0. Beforehand, the attacker periodically polls the CA's OCSP responder,
getting the freshes OCSP response for the certificate that the CA provides.
At some point, the CA's OCSP responder will respond with a REVOKED
response. At that point, the attacker saves the newest GOOD response.

1. The user attempts to connect to https://example.com by starting the TLS
handshake with the server it thinks is example.com.

2. The attacker intercepts the connection, and completes the TLS handshake,
stapling the last GOOD response into the connection, using the (stolen)
private key of the certificate he is using for the attack.

3. The user's browser sees the stapled GOOD OCSP response and accepts the
certificate without attempting any other revocation checking.

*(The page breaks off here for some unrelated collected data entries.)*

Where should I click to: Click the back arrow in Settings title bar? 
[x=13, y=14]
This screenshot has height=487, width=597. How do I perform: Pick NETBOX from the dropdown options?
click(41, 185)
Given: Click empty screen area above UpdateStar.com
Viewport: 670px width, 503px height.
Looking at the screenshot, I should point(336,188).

According to the Baseline Requirements, this attack will work for 10 days
(see section 4.9.10: "OCSP responses from this service MUST have a maximum
expiration time of ten days.").

*What happens when short lived certificates are used, without any CRL DP
extension in the certificate?:*

1. The user attempts to connect to https://example.com by starting the TLS
handshake with the server it thinks is example.com.

2. The attacker intercepts the connection, and completes the TLS handshake,
stapling the last GOOD response into the connection, using the (stolen)
private key of the certificate he is using for the attack.

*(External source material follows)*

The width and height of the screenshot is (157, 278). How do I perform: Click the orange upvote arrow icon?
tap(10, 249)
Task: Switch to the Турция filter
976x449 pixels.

3. The user's browser sees that the certificate doesn't have any OCSP or
CRL URL, and so accepts the certificate as not revoked.

The attack will work for 3 days, because the proposed short-lived
certificates ballot says that the certificate must have a notAfter date no
longer than 3 days after the issuance date.

Thus, by the CABForum's own standards, OCSP permits attacks to work for 7
days longer than if short-lived certificates were in use. Thus, short-lived
certificates would be a more effective revocation mechanism.

*What happens when we add the CRL DP extension to the short-lived
certificate in Firefox, Chrome, and Opera (assuming Opera is the same as
Chrome)?:*

1. The user attempts to connect to https://example.com by starting the TLS
handshake with the server it thinks is example.com.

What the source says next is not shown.